抜粋文:
3月は競泳で言えば、4月に行われるオリンピック選考会の直前調整に入っている時期だ。さまざまな環境、状況下にいたアスリートたち。「2020年まで頑張ろう!」そう思っていた1人だったベテラン選手を紹介したい。


東京オリンピックのオープンウオータースイミング(OWS)で13位の成績を収めた貴田裕美(きだ・ゆみ)選手だ。彼女は2021年6月にポルトガル・セチュバルで行われた世界最終予選を突破して、東京オリンピック出場を決めている。

実は前年の2020年2月、カタールでのワールドシリーズで競技中のアクシデントによって肋骨(ろっこつ)を骨折していた。そのときは「すごく痛かったが、最後まで泳ぎきった」という。帰国後に骨折と診断された。もし東京大会が延期されていなければ、その年に予定されていた世界最終予選を泳ぐことはできず、東京オリンピックにも出場していなかっただろう。

これまで引退を何度も考えた彼女の「ラストスイム」は、OWSで東京大会に出るという強い気持ちによってかなうことになった。


元々、競泳の選手だった。2001年福岡での世界選手権では、私も一緒に日本代表になった。800m、1500mを専門とする選手だった。年齢は私の1つ下。同世代として、仲間意識もあった。今回のオリンピックは、36歳での挑戦だった。

なぜ、OWS選手になったのか。2010年アメリカ・アーバインで行われたパンパシフィック選手権で、貴田選手の転機が訪れた。800mで日本代表として出場しながら、2008年北京大会から正式種目となったOWSに誘われて出場してみることになったのだ。

本人から聞いた話だが、競泳の試合を終えて、朝早くOWSの試合に行く時、私を含め他の選手たちが見送りしてくれたのがうれしかったそうだ。私は自分が背泳ぎから自由形へ転向した時期にも重なり、貴田選手のチャレンジに勝手に親近感を持って、エールを送っていた。

この大会での結果は最下位だった。出場した選手も少なかったが、凍える寒さの中での水泳、プールとは違う環境に対して、何も対策ができなかったという気持ちになった。

記録データ:

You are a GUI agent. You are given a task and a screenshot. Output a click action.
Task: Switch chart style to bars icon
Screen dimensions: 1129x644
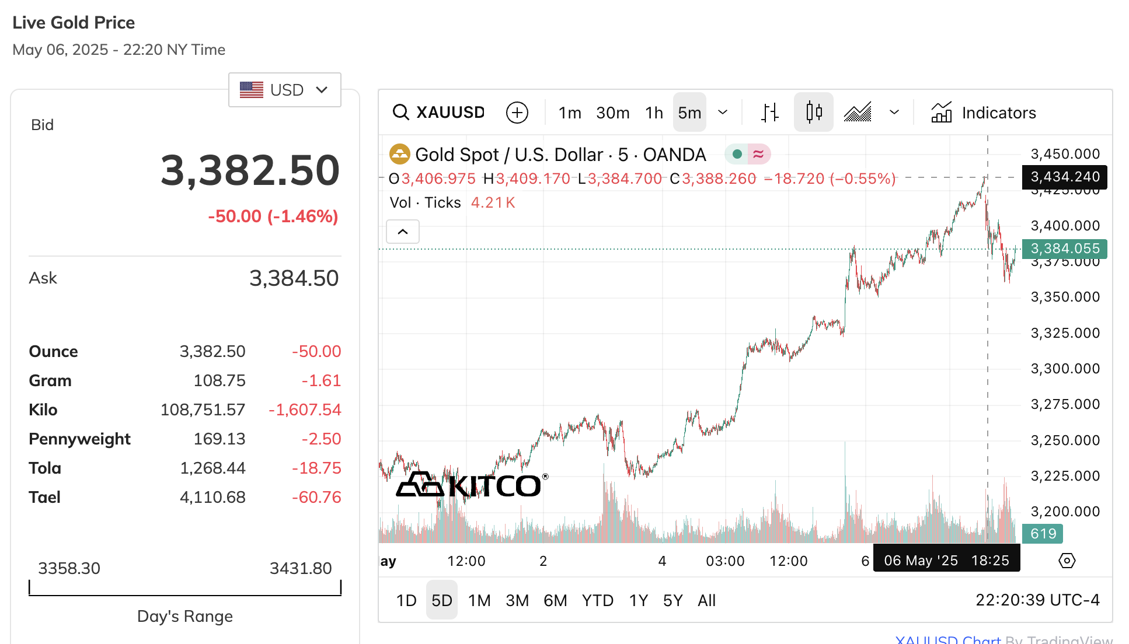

課題 1: 抜粋文によると、貴田裕美選手は東京オリンピックのオープンウオータースイミングで何位でしたか。
課題 2: 抜粋文の「3月は競泳で言えば、4月に行」から「リンピック出場を決めている。」までを、そのまま書き写してください。

最終結果 1: 13位です。

最終結果 2:
3月は競泳で言えば、4月に行われるオリンピック選考会の直前調整に入っている時期だ。さまざまな環境、状況下にいたアスリートたち。「2020年まで頑張ろう!」そう思っていた1人だったベテラン選手を紹介したい。


東京オリンピックのオープンウオータースイミング(OWS)で13位の成績を収めた貴田裕美(きだ・ゆみ)選手だ。彼女は2021年6月にポルトガル・セチュバルで行われた世界最終予選を突破して、東京オリンピック出場を決めている。